Average Abbott and Costello, but even average Bud and Lou can still yield some good laughs. Lou's verbal battle with the French word "oui" is amusing, and numerous sight gags pay off well, including an extended mirage sequence (bad backdrops and all) which concludes when they encounter a spitting fish that has stolen a set of false teeth from one of the desert tribesmen. (Once again, don't ask...) There is also a bit where Bud believes that Lou has been blown to smithereens, and the pathos that Abbott wrings out of the by-the-book lines is actually quite touching. At least, until he discovers that Lou is still alive -- boy, does he turn on a dime. But, for a moment, even to someone who has always sided with the pushed-about Costello, I really felt the friendship that had to be at the base of their long partnership, no matter how tired they may have been of each other. It's a feeling that you get from Laurel and Hardy in droves, but that comes rarely in the Abbott and Costello series, and usually from Lou, at that; but there it is, fleetingly, for the taking.
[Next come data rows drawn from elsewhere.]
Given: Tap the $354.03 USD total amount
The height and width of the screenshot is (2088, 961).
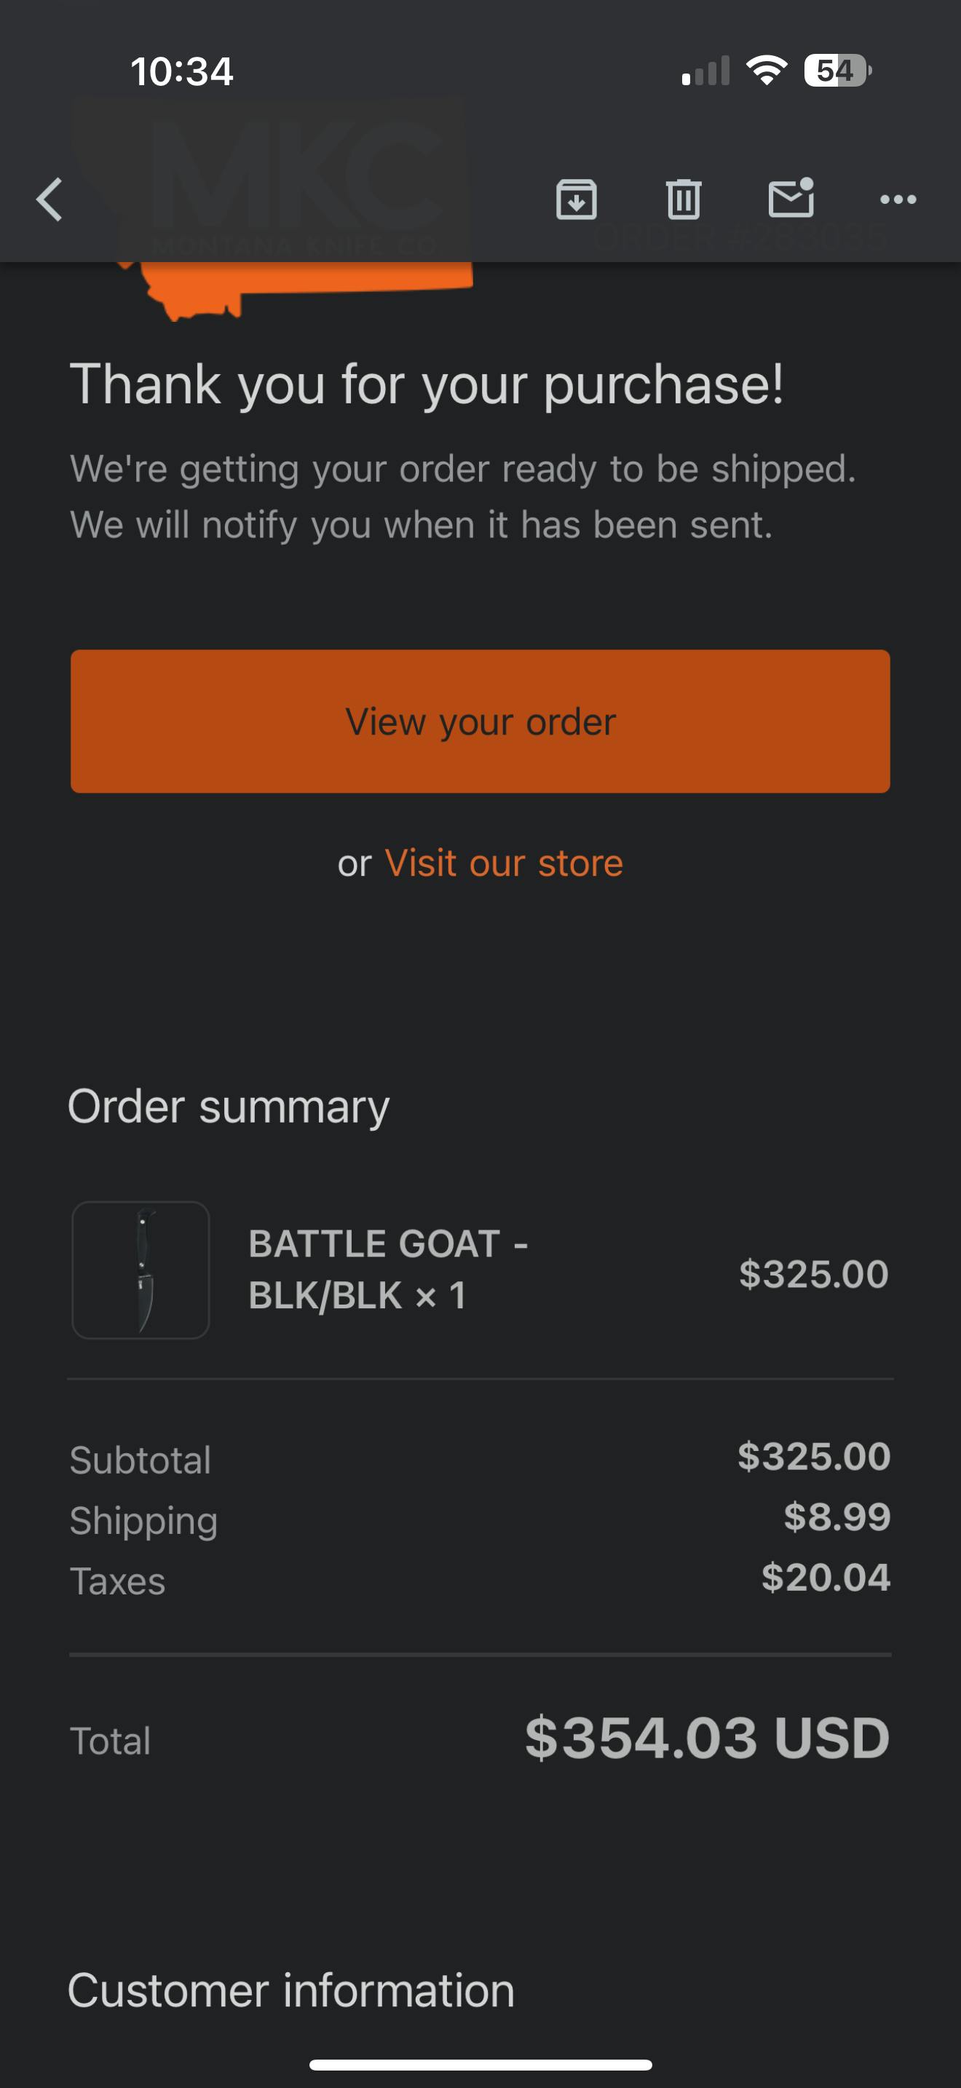Looking at the screenshot, I should coord(707,1738).
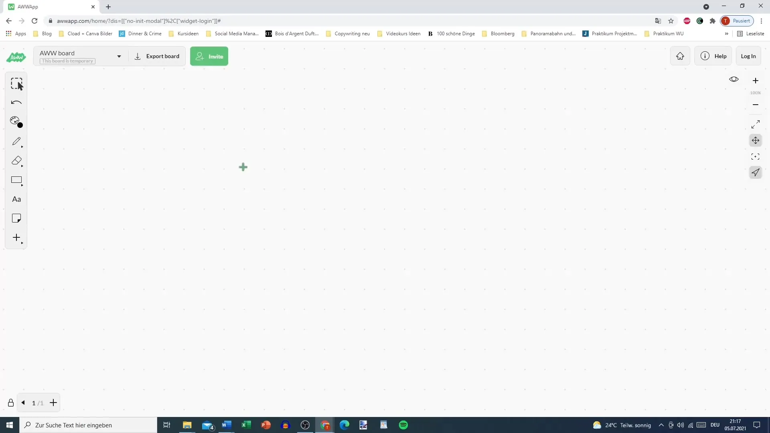Open the Help menu

coord(714,56)
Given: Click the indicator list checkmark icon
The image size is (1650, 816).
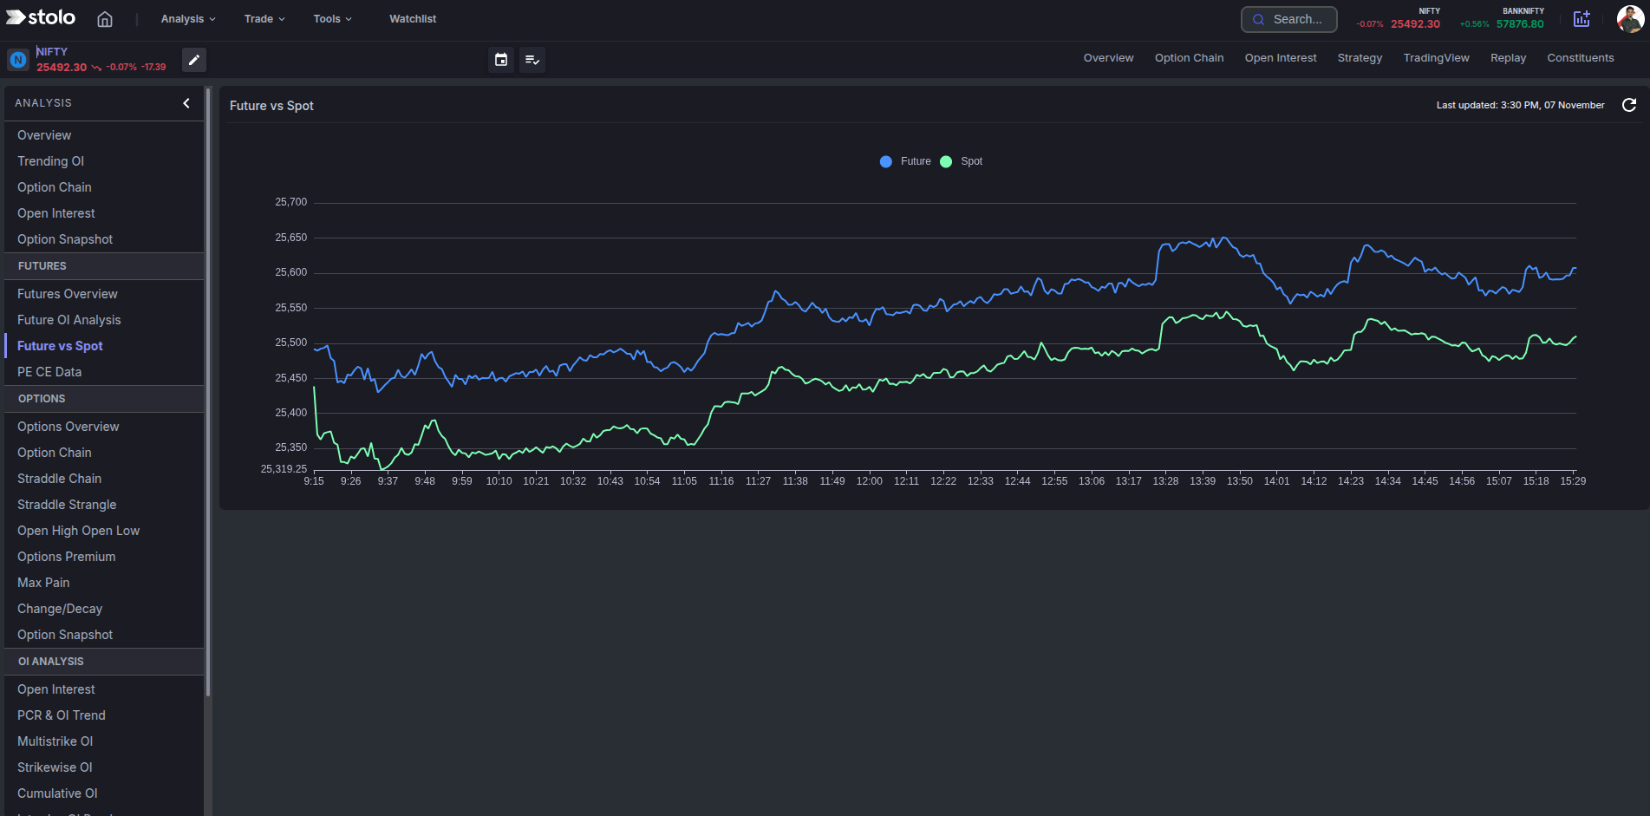Looking at the screenshot, I should click(x=532, y=60).
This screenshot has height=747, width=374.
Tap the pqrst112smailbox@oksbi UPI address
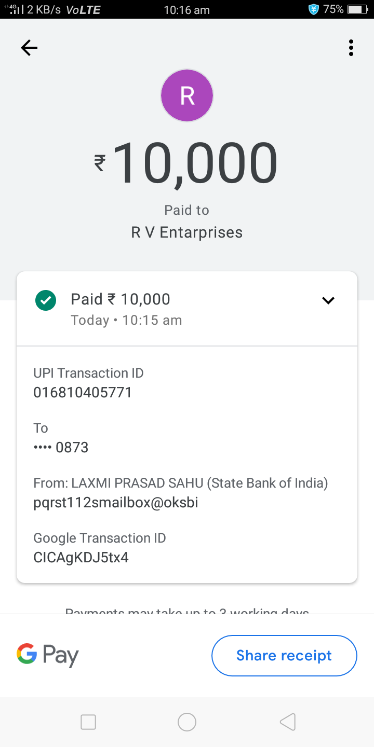point(116,503)
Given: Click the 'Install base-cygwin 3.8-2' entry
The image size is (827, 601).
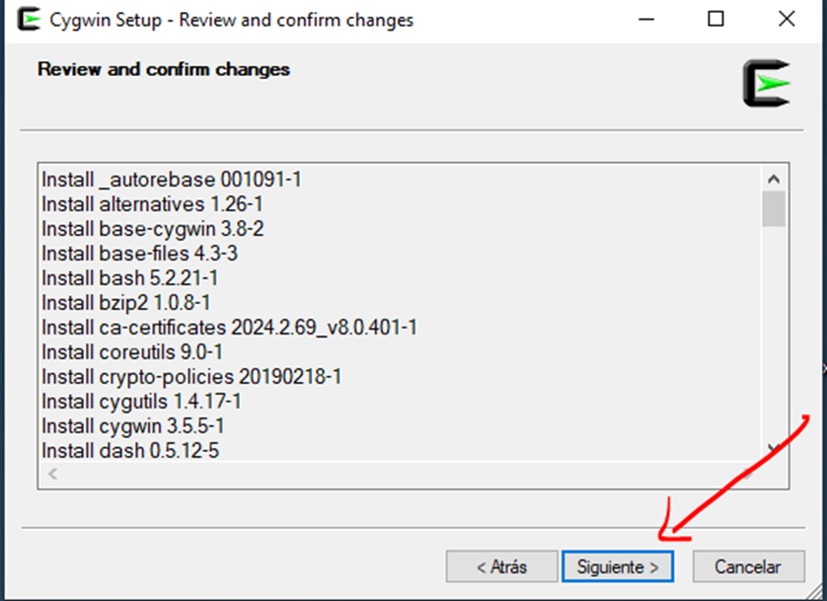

You also have some wrasslin' action with the bear-like Wee Willie Davis and that monstrous icon of Woodsian (Ed, that is) ineptitude, Tor Johnson. Seeing this sequence a day removed from viewing Borat and its nude hotel wrestling shock-a-thon, I couldn't help but flash on the newer film when these two de-shirt and throw down with Bud and Lou (who play fight managers who are trying to locate Davis' Abdullah, cousin to the sheikh that is out to kill them). For those not obsessed with homoerotic affairs of the mat, there is the lovely assemblage of harem girls who become the focus of Lou's attention through much of the film.

My attention? Sorry, it was squarely drawn towards France, and just where the hell they are hiding all those deserts there...

RTJ

[This review was edited and updated with new photos on 11/14/2016. This piece was written before I learned about Le Grande Dune du Pilat.]